Par légalité, il faut entendre ce principe démocratique selon lequel tous les actes administratifs/étatiques sont tenus d’être conformes à la règlementation juridique en vigueur. Laissons ici de côté, le respect de la hiérarchie des normes qui est une conséquence de ce principe, pour voir ce que dispose le droit positif haïtien en ce qui a trait au traitement des personnes accusées de crimes. D’abord, la Déclaration universelle des droits de l’homme et le Pacte international relatif aux droits civils et politiques, deux instruments faisant partie intégrante de la législation interne de la République d’Haïti, établissent le principe de la présomption d’innocence. Cela veut dire que tout individu doit être considéré comme innocent jusqu'à ce qu’un Tribunal prouve le contraire. Ensuite, la constitution haïtienne dans la section « Liberté individuelle » indique les procédures à suivre pour priver quiconque de sa liberté. En son article 27, elle indique que toutes les violations des dispositions relatives à la liberté individuelle sont des actes arbitraires. Le Code d’Instruction criminelle, pour sa part, prévoit qu’en cas de flagrance le commissaire du gouvernement fera saisir les prévenus présents, contre lesquels il existerait des indices graves, et, après les avoir interrogés, décernera contre eux le mandat de dépôt. Par ailleurs, l’article 20 de la loi mère du pays abolit la peine de mort en toute matière. Il en résulte que toute exécution est illégale peu importe les raisons évoquées et l’arrestation des fauteurs de trouble doit se faire selon certaines formalités.

Cependant, dans une démarche de compréhension, s’arrêter à la légalité c’est passer à côté de l’ambiguïté de la chose. Ceux qui affirment que le Commissaire du Gouvernement ou n’importe quel policier peut tuer des bandits notoires savent très bien que cela va à l’encontre de la loi. Ainsi, en l’affirmant malgré tout c’est la légitimité de l’acte qu’ils questionnent (inconsciemment). Devenue avec le temps un concept carrefour, la légitimité est une notion plurivoque qui réunit plusieurs domaines comme le Droit, la science politique et la philosophie. Conçu comme supérieur à la légalité, le concept est parfois défini comme l’ensemble de normes symboliques partagées par les membres d’une société et qui permettent à ces derniers d’interagir . En ce sens, donner raison au commissaire du gouvernement c’est proposer une nouvelle normalité, une nouvelle mode d’interaction. Ici, par légitimité, nous nous référons aux notions de juste ou d’équitable (lex naturalis) dans la mesure où elle suppose une certaine justification morale en allant au-delà de la simple conformité légale.

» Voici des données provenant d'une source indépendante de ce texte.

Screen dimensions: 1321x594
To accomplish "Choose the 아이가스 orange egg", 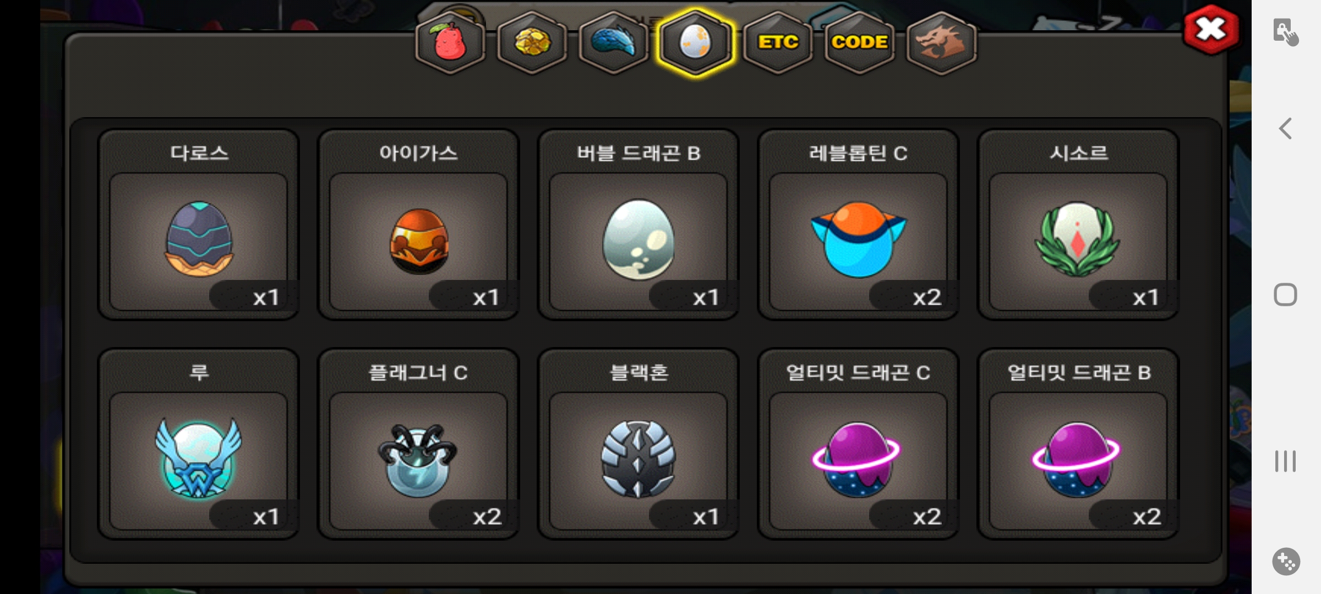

En l’occurrence, la question est de savoir s’il est juste de tuer ceux qui endeuillent les familles haïtiennes en plein projet d’État de droit.  Porter un regard critique sur les acteurs ainsi que le système juridico-politique établi n’est-il pas le propre de la démocratie ? Tzvetan-Todorov, théoricien qui a étudié la notion de symbole, a démontré à travers ses œuvres que la légalité ne vaut pas toujours la légitimité. L’essayiste prend en exemple l’assassinat de Ben Laden pour illustrer un acte illégal, mais légitime. En effet, le terroriste n’a été jugé par aucun tribunal. Cependant, Todorov estime que c’était légitime, car Ben Laden essayait de tuer autant d’adversaires que possible tout en étant conscient des risques qu’il prenait. Dans cette perspective, plus d’un se mettraient d’accord pour dire que l’exécution de Zo Pwason est légitime. Dans cette logique, est légitime ce qui est conforme aux intérêts collectifs.  Cependant, si la légalité est une notion objective, la légitimité semble relever du sentiment, de la représentation que l’on se fait de l’intérêt supérieur de la communauté. Ce débat a pour vertu de faire ressortir la fameuse opposition entre droit naturel et droit positif, mais aussi ramène les éternels questionnements sur le fondement de la morale.

Au final, l’idée de justice traverse à la fois les notions de légalité et de légitimité. Par justice on entend avec Giorgio del Vieccho, l’idée d’une proportion et d’un ordre préétabli, dont se dégage une harmonie déterminée. Un autre sens plus spécifique renvoie à l’intersubjectivité, en ce sens que la justice a une signification essentiellement sociale. Ainsi, l’on peut considérer le droit positif comme la proposition d’un idéal de justice. Donc, c’est au nom de la justice que la loi interdit de tuer les malfrats. Ce n’est pas pour rien qu’on appelle les décisions rendues par les tribunaux « décision de justice ». Cependant, c’est aussi au nom de la justice que certains estiment qu’il est légitime de tuer les bandits notoires. Ici, la justice réside, d’une part, dans l’utilisation d’une force proportionnelle et d’autre part dans la nécessité d’assurer la protection de la société. D’où le dilemme : qu’est-ce qui est réellement juste ? L’ordre juridique établi ou le sens du devoir qui pousse à protéger sa communauté ?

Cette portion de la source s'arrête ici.